** Supplied data follows **
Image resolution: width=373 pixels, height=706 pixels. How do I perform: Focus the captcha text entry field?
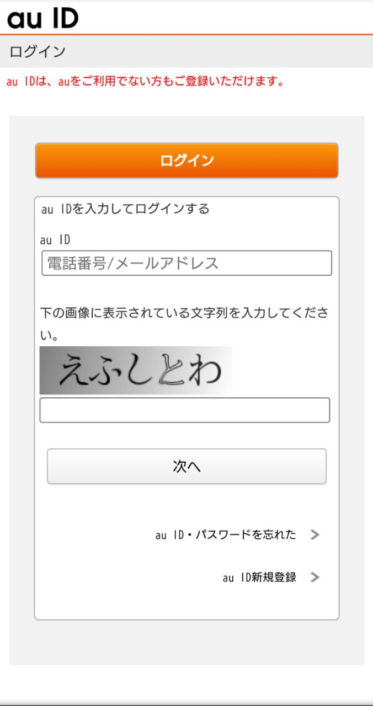click(x=184, y=410)
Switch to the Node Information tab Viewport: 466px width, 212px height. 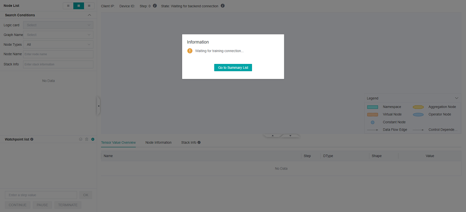pos(159,142)
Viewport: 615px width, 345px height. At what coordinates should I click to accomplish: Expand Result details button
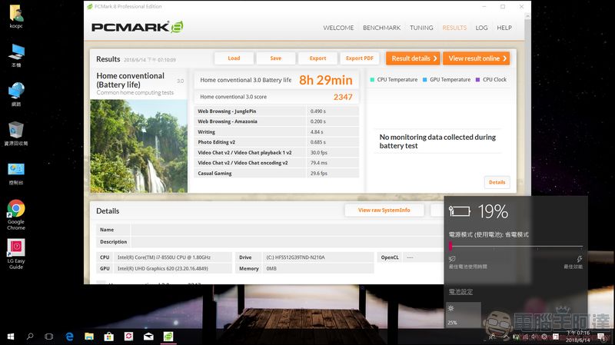[x=411, y=58]
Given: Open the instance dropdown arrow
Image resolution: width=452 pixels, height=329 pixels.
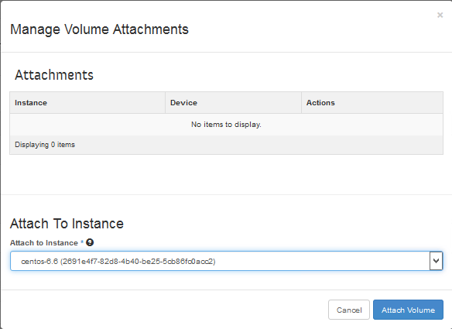Looking at the screenshot, I should coord(437,261).
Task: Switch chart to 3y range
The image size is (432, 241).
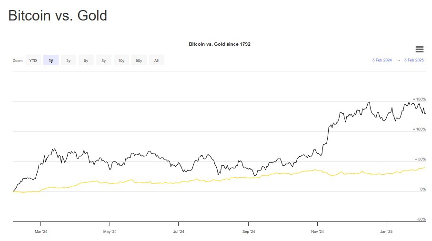Action: [x=69, y=60]
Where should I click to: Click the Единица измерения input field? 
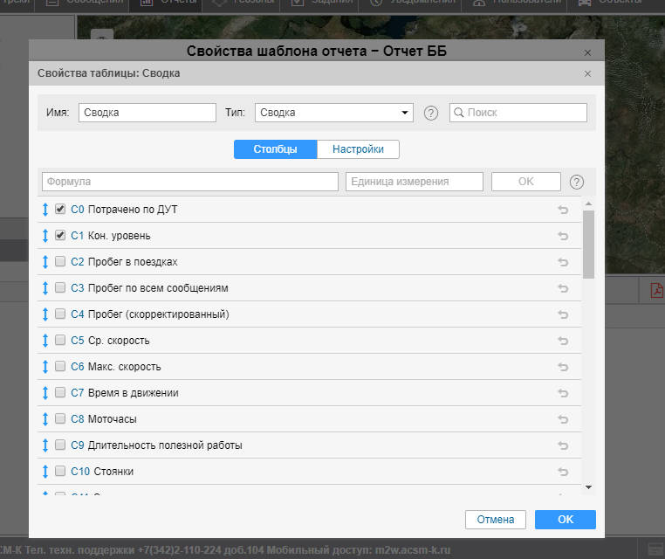pos(415,182)
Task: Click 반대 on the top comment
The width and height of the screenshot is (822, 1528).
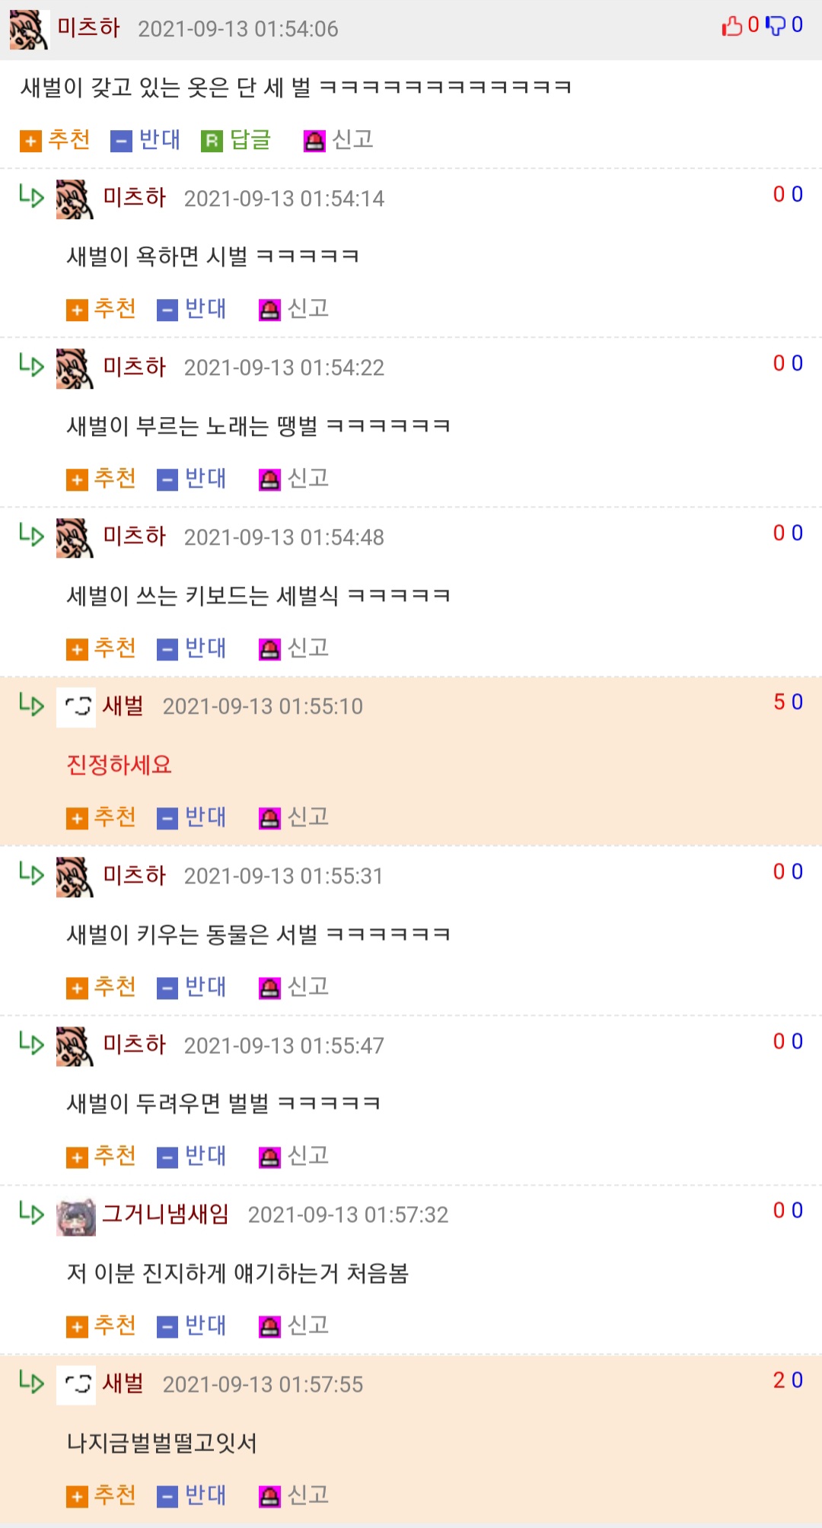Action: [145, 140]
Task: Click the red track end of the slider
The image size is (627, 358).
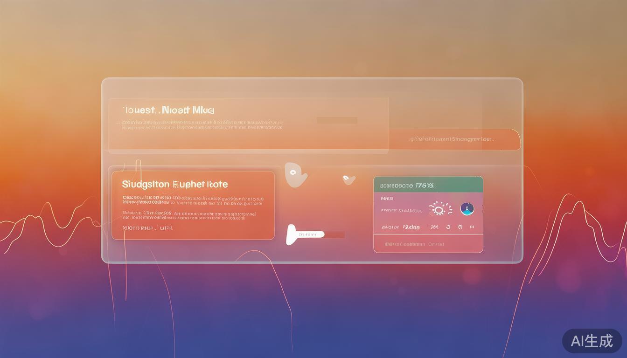Action: (x=335, y=234)
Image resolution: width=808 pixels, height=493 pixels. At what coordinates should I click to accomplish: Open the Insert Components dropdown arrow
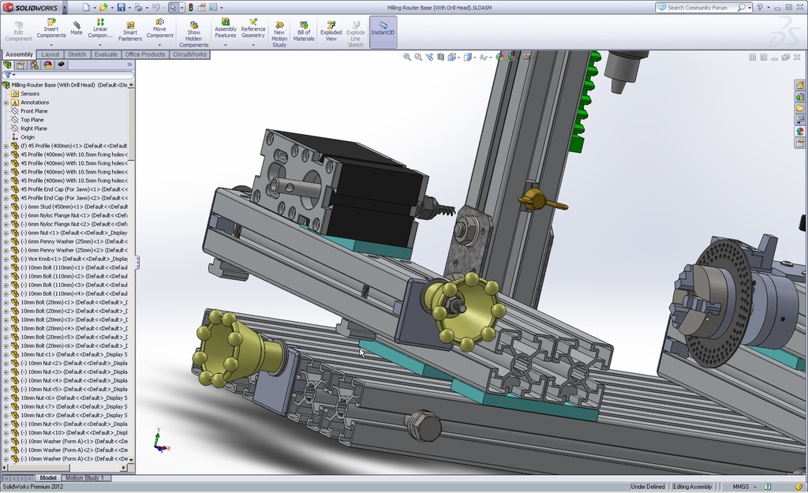click(x=51, y=45)
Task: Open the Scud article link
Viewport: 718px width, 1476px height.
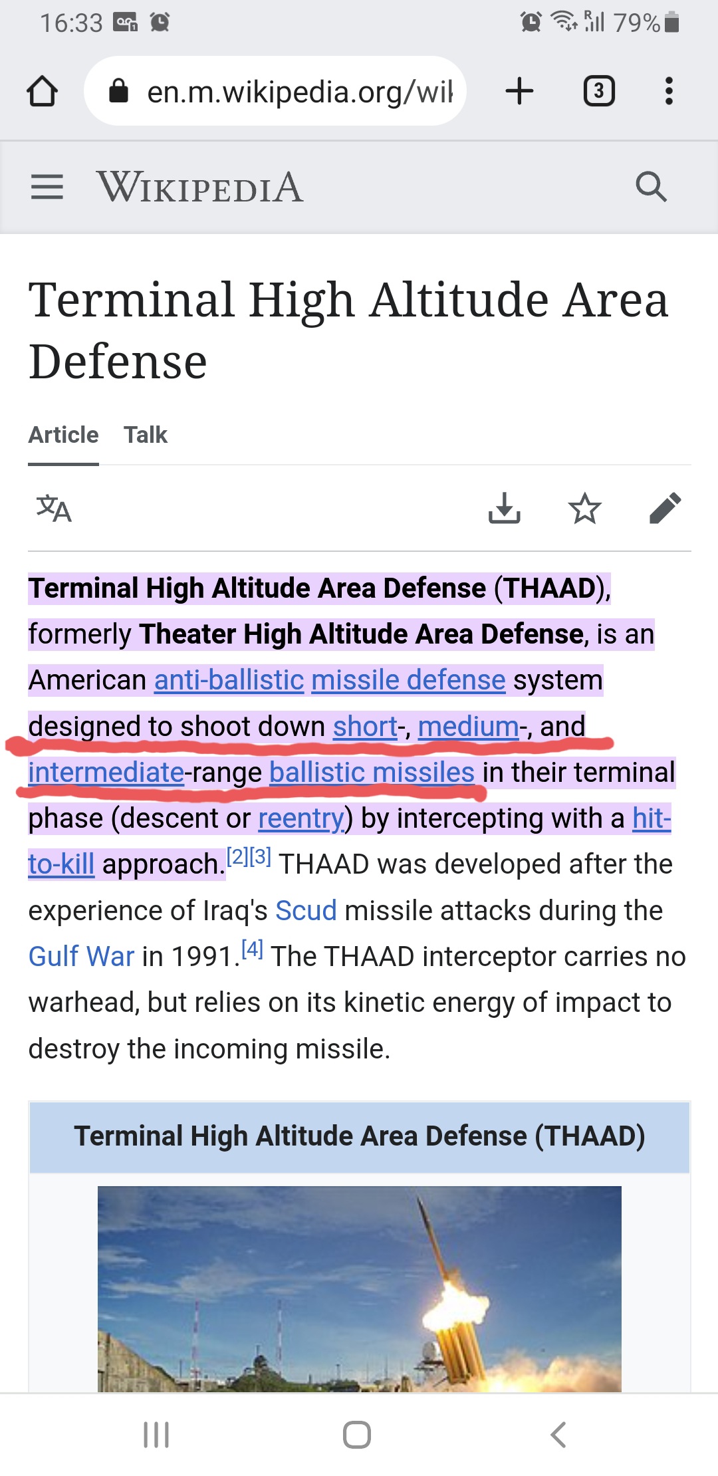Action: [x=306, y=910]
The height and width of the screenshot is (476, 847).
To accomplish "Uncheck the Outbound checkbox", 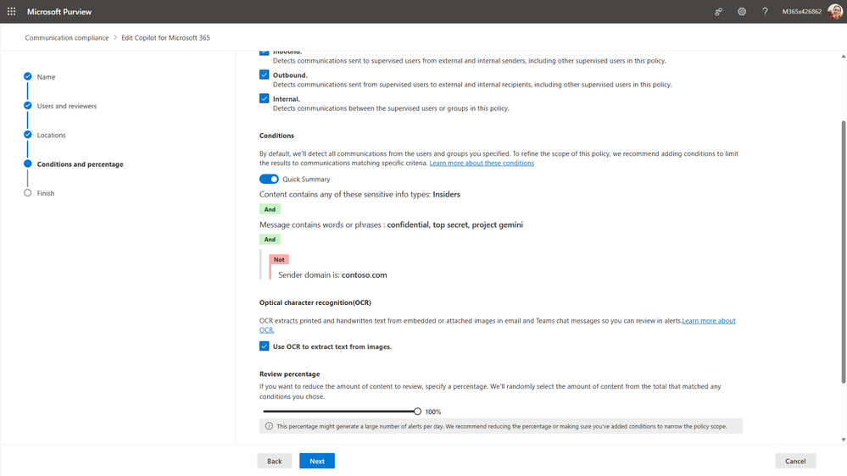I will click(265, 75).
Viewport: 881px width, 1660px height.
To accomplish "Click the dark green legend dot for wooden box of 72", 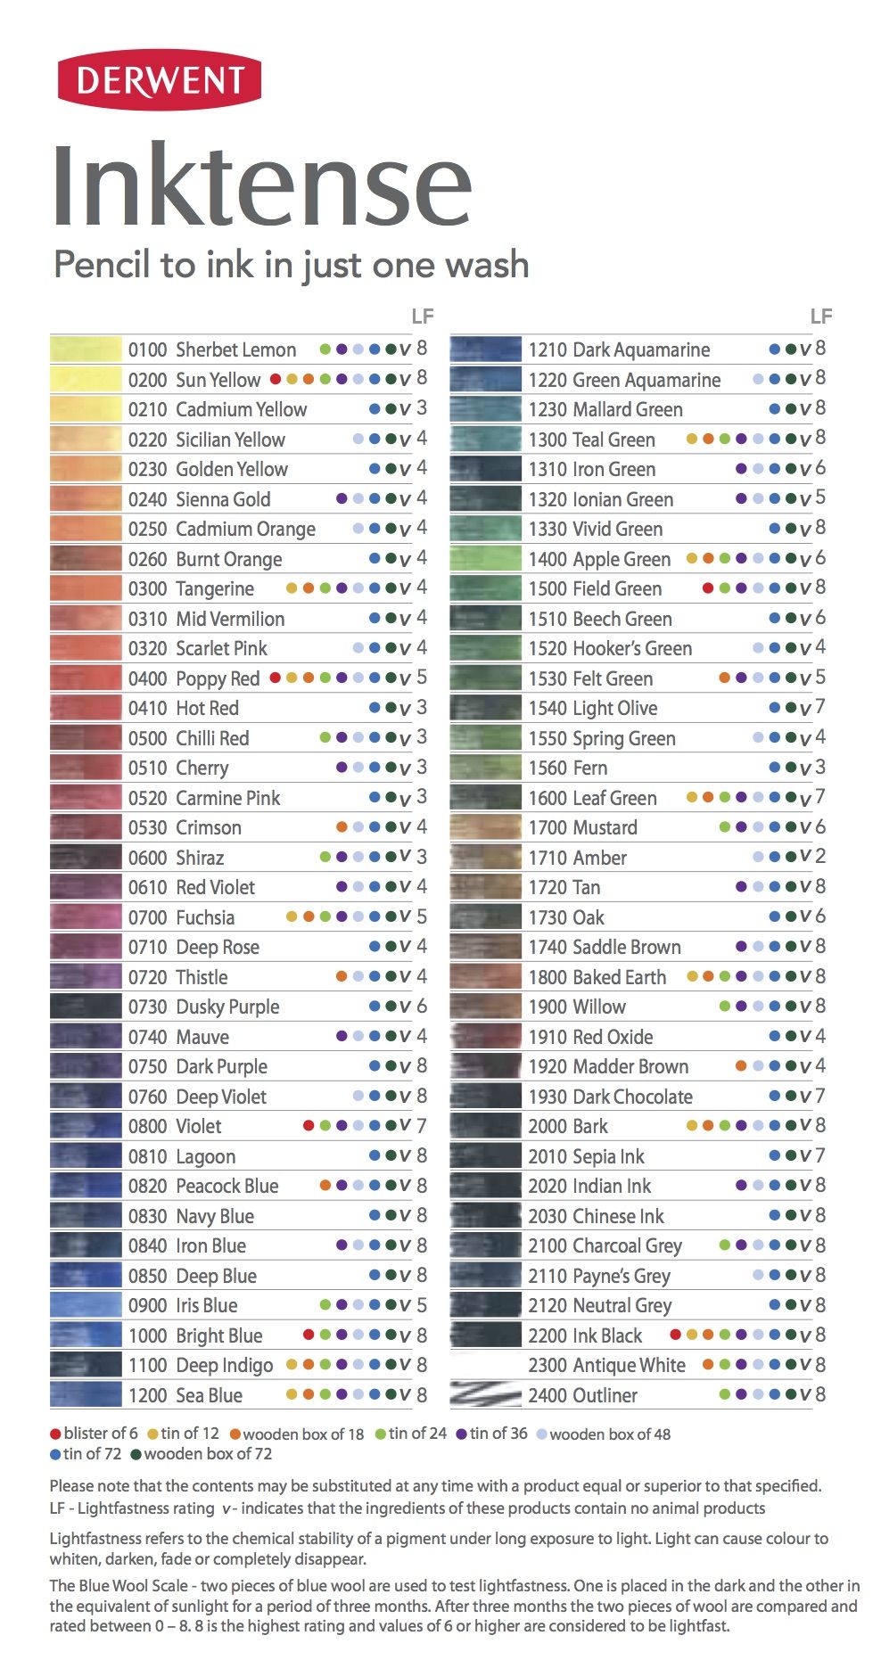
** End of Supplied data **
**Problem description**
Tell how many lines of the data above hold the string "Task". The number alone is the answer.

**Answer for this exercise**
4